La CFDT se trouve davantage en écho avec le mouvement parce qu’elle y perçoit une contestation plus fondamentale de la société. Les revendications qui s’expriment ne sont pas s’en faire écho au thème de l’autogestion que portent certaines fédérations de la CFDT, notamment la Chimie, depuis quelques années. La CFDT recherche également la concertation avec l’UNEF, l’organisation des étudiants, et avec le PSU, autre acteur des "événements", avec lequel elle partage bien des représentations. L’attitude de FO est beaucoup plus réservée. La confédération - un peu à l’image de la CGT - ne veut pas se laisser entraîner dans le mouvement. C’est d’ailleurs contre l’avis de son secrétaire général, André Bergeron, que sa commission exécutive se rallie finalement à la journée d’action du 13 mai, initiée par la CGT. Mais il semble que pour les dirigeants FO comme pour ceux de la CGT, cette journée doit marquer une sorte de point d’orgue social aux désordres. Ce ne sera pas le cas. Les grèves se propagent dès le 14, en commençant par Sud-Aviation, à Nantes, qui constitue un bastion trotskyste de FO... Le pays compte bientôt 5 millions de grévistes, sans compter les fonctionnaires (selon les chiffres d’Antoine Prost). Beaucoup d’établissements doivent fermer faute de transports en commun, de carburant et de matières premières. C’est le plus grand mouvement social de toute l’histoire de France.
- Récupérer le mouvement -
Confrontée à pareille déferlante, la CGT cherche à l’encadrer par des revendications socio-économiques assez classiques. Puis, compte tenu des surenchères gauchistes et de l’impasse dans laquelle se trouve l’hypothèse d’un "programme commun" auquel le PCF imposerait son leadership, la confédération tente de trouver une issue dans une grande négociation nationale. Cette attitude provoque la démission d’André Barjonet, chef du service économique de la CGT, qui rejette ce choix comme une occasion de révolution manquée... tout en découvrant subitement que la CGT ne serait pas révolutionnaire au contraire de ce qu’elle prétend. Des contacts sont également noués entre Jacques Chirac, alors secrétaire d’Etat aux Affaires sociales, et Henri Krasucki, numéro 2 de la CGT, pour jeter les bases de la négociation. La CFDT se rallie aux objectifs de négociation et publie un document commun avec la CGT tout en rappelant aussi que cette "lutte" dépasse des revendications immédiates et touche, plus profondément, aux structures de la société, jugées "étouffantes et oppressantes". FO tient aussi à demeurer sur un"terrain purement revendicatif" (selon un communiqué du 19 mai).

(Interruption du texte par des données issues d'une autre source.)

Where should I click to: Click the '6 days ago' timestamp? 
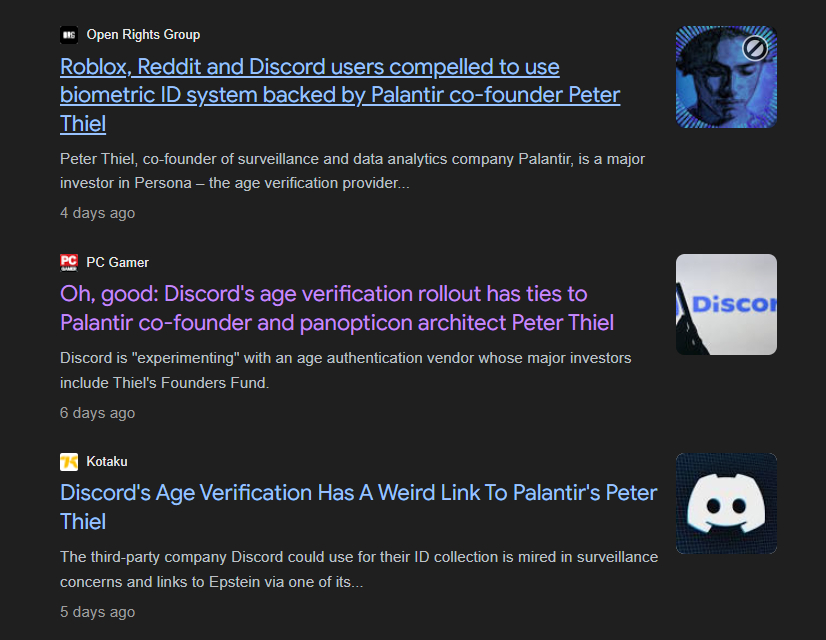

Une table ronde s’ouvre le 25 mai au ministère du Travail, rue de Grenelle. Huit délégations sont présentes : CNPF et CGPME côté employeurs, CGT, CFDT, FO, CFTC, CGC et FEN côté salariés. Cela paraît bien lourd, mais Georges Pompidou, le premier ministre, privilégie pour interlocuteurs Georges Séguy et Paul Huvelin, du CNPF. Son conseiller social, Edouard Balladur a également aplani les choses avec André Bergeron. La relation est plus complexe avec la CFDT, qui paraît plus insaisissable pour le pouvoir. La CGT et FO privilégient les salaires. La CFDT met aussi l’accent sur la reconnaissance du droit syndical dans l’entreprise. Un terrain d’entente est trouvé. Le salaire minimum augmentera de 35 %. Les sections syndicales d’entreprise sont reconnues. Par contre, les ordonnances de 1967, qui ont réformé la gestion de la Sécurité sociale et substitué la désignation à l’élection des administrateurs sociaux, ne sont pas abrogées contrairement à une autre revendication de la CFDT. Au cours des négociations, la CGT obtient en outre d’être pleinement intégrée (ou réintégrée) dans les institutions paritaires. Tous les ostracismes qui perduraient à son égard depuis la guerre froide sont levés.
Si dans l’esprit des représentants de la CGT, ces résultats doivent permettre la reprise du travail, cette stratégie est mise en échec par les ouvriers de Renault-Billancourt et d’autres entreprises qui accueillent fraîchement les conclusions des négociations de Grenelle. La grève continue donc. Mais, après la dissolution de l’Assemblée nationale, la seconde tentative de freinage est la bonne. La CGT et le PCF mettent en exergue les résultats obtenus dans certains secteurs pour assurer la conversion du mouvement en campagne électorale classique. Seule la CFDT paraît exprimer des regrets. Après Grenelle, Eugène Descamps avait lancé un appel à Pierre Mendès France pour porter le "changement politique tant attendu", mais ce fut une "occasion manquée" (selon le leader cédétiste).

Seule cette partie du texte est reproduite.